Il guaio della seconda ondata è che siamo tutti peggiori

La solidarietà della prima ondata è svanita: ora prevalgono lo scetticismo e le manifestazioni rabbia

A proposito del Covid 19 Slavoj Zizek parla di tempesta perfetta per il convergere di tre criticità: emergenza sanitaria, crisi economica, rischio per la salute mentale. Senza escludere la possibilità dell’esplodere di conflitti armati e dell’inasprirsi di politiche repressive in un mondo “distratto” dalla pandemia.

Frastornati dall’inseguirsi di dichiarazioni, annunci, decreti spesso discordanti, siamo più stanchi , più scettici, più sfiduciati.

Dopo mesi passati a dirci quanto eravamo stati bravi ad arginare il virus, i migliori in Europa, il brusco risveglio porta ansia, incertezza, paura, alimenta fantasmi e destabilizza psicologicamente. Persone che avevano mantenuto un loro equilibrio durante la prima ondata, sentono vacillare la fiducia nella guida delle autorità responsabili che non hanno saputo prevenire il ritorno massiccio del virus.

A parte le dissennate proteste di negazionisti e le vergognose manifestazioni infiltrate di elementi malavitosi, in giro si avverte un generico e diffuso montare della rabbia, una rabbia compressa che trova il minimo motivo per esplodere in modo catartico.

Non giova il ricorso a metafore belliche: alla parola “guerra” da subito usata in maniera impropria, si è ora affiancato il termine “coprifuoco” che evoca immagini di città spettrali attraversate dal lugubre suono delle sirene.

Albert Camus aveva usato la peste come metafora della guerra, oggi usiamo la guerra come metafora della pandemia.

Dove sono finiti la solidarietà della prima ondata, il sentimento di appartenenza alla stessa comunità?

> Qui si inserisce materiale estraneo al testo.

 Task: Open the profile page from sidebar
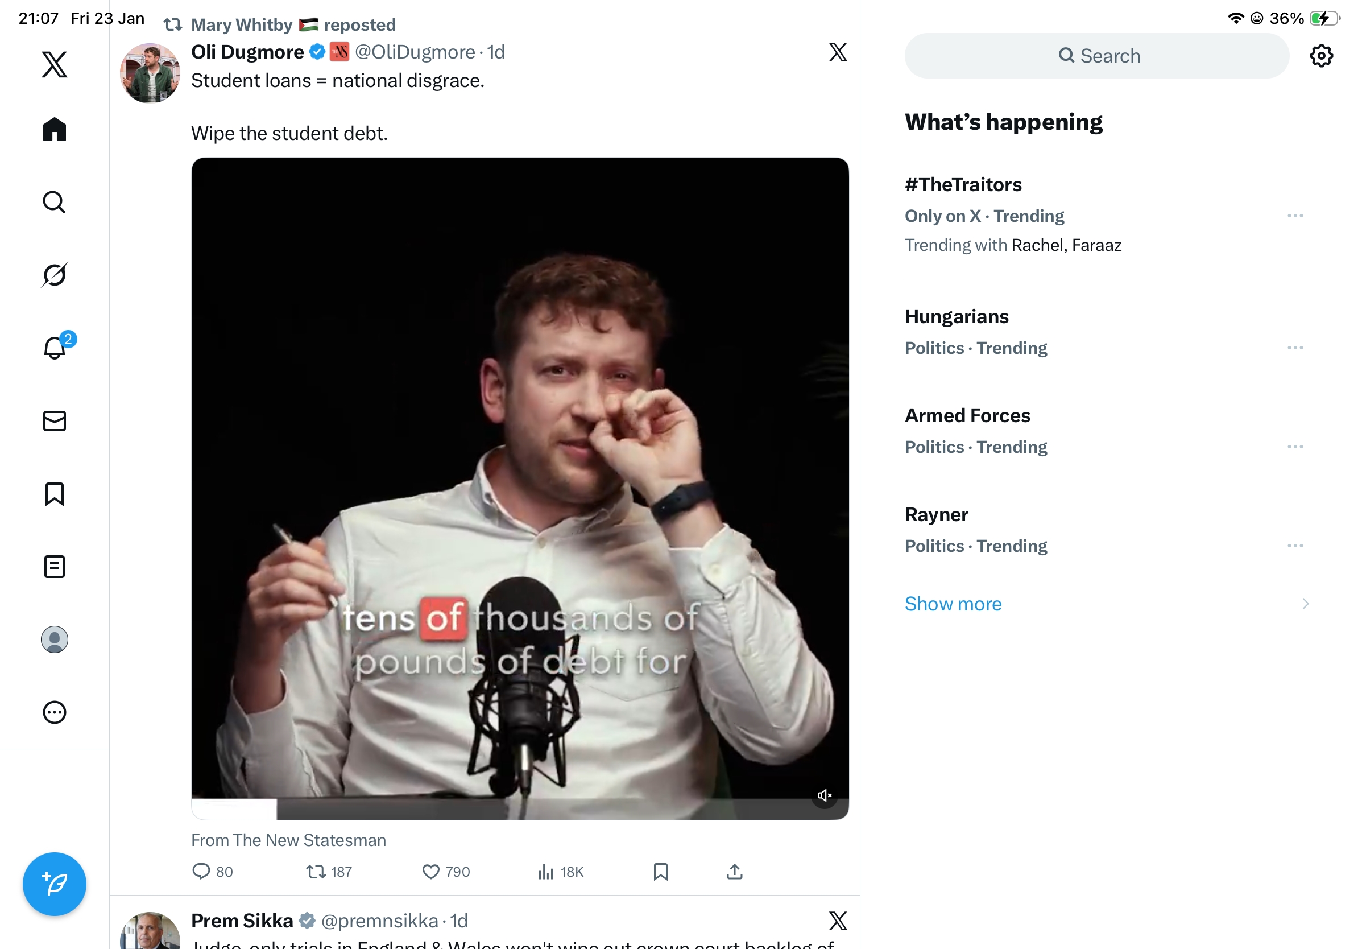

Quella consapevolezza di una sorte comune che doveva renderci tutti migliori? 

Da più parti si sente invocare il ritorno alla concordia sociale di quei giorni di marzo, quando si faceva musica e si cantava dai balconi. Inutilmente. Quei giorni non torneranno.

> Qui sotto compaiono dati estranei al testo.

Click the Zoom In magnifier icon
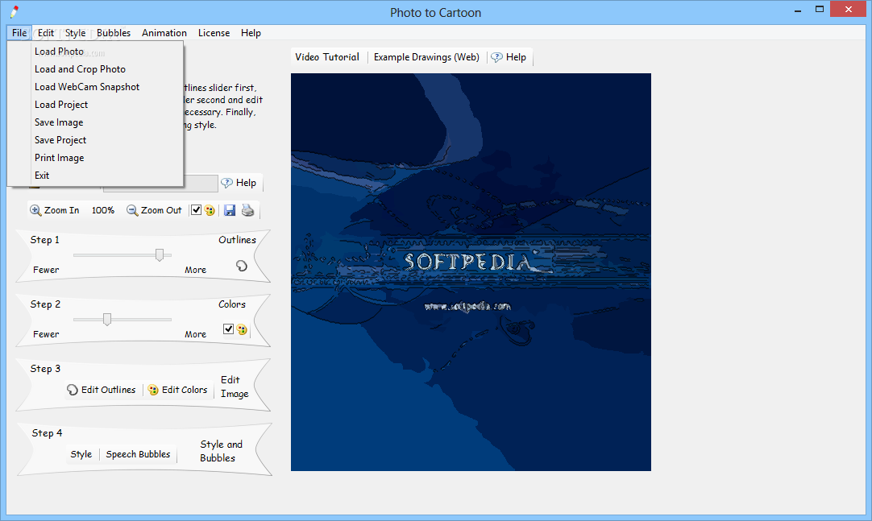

E’ venuta meno la fiducia in un rapido ritorno alla normalità. Ora sappiamo che durerà a lungo. Qualcuno incomincia addirittura a parlare non solo di incertezza del futuro, ma dei destini della specie umana aggredita da altre specie presenti in natura.

E allora dobbiamo imparare a convivere con questa e le eventuali pandemie future.

Quante volte abbiamo detto ai nostri pazienti che, una volta messi in atto tutti gli interventi capaci di migliorare la loro qualità di vita – assistenza psichiatrica, controllo farmacologico, sostegno psicologico, comunità terapeutiche, assistenza domiciliare, programmi riabilitativi –  devono abituarsi a convivere con il disagio psichico. Ora è arrivato il nostro turno.

Anche in questo caso la convivenza può avvenire ad alcune condizioni: una medicina del territorio efficiente , capace di gestire il malato a domicilio e di non lasciarlo solo, accesso rapido agli strumenti diagnostici, un sistema di tracciamento valido; qualora si renda indispensabile il ricovero, reparti attrezzati e personale sufficiente.

Altrettanto importanti sono però disposizioni chiare e informazione trasparente, che non semini paura, non usi toni minacciosi, ma svolga opera di persuasione, inducendo all’adozione convinta di comportamenti virtuosi.

Raffaella Crosta

Psicologa. Collaboratrice della fondazione Lighea. Dal 1980 si occupa di terapia e riabilitazione di pazienti psichiatrici.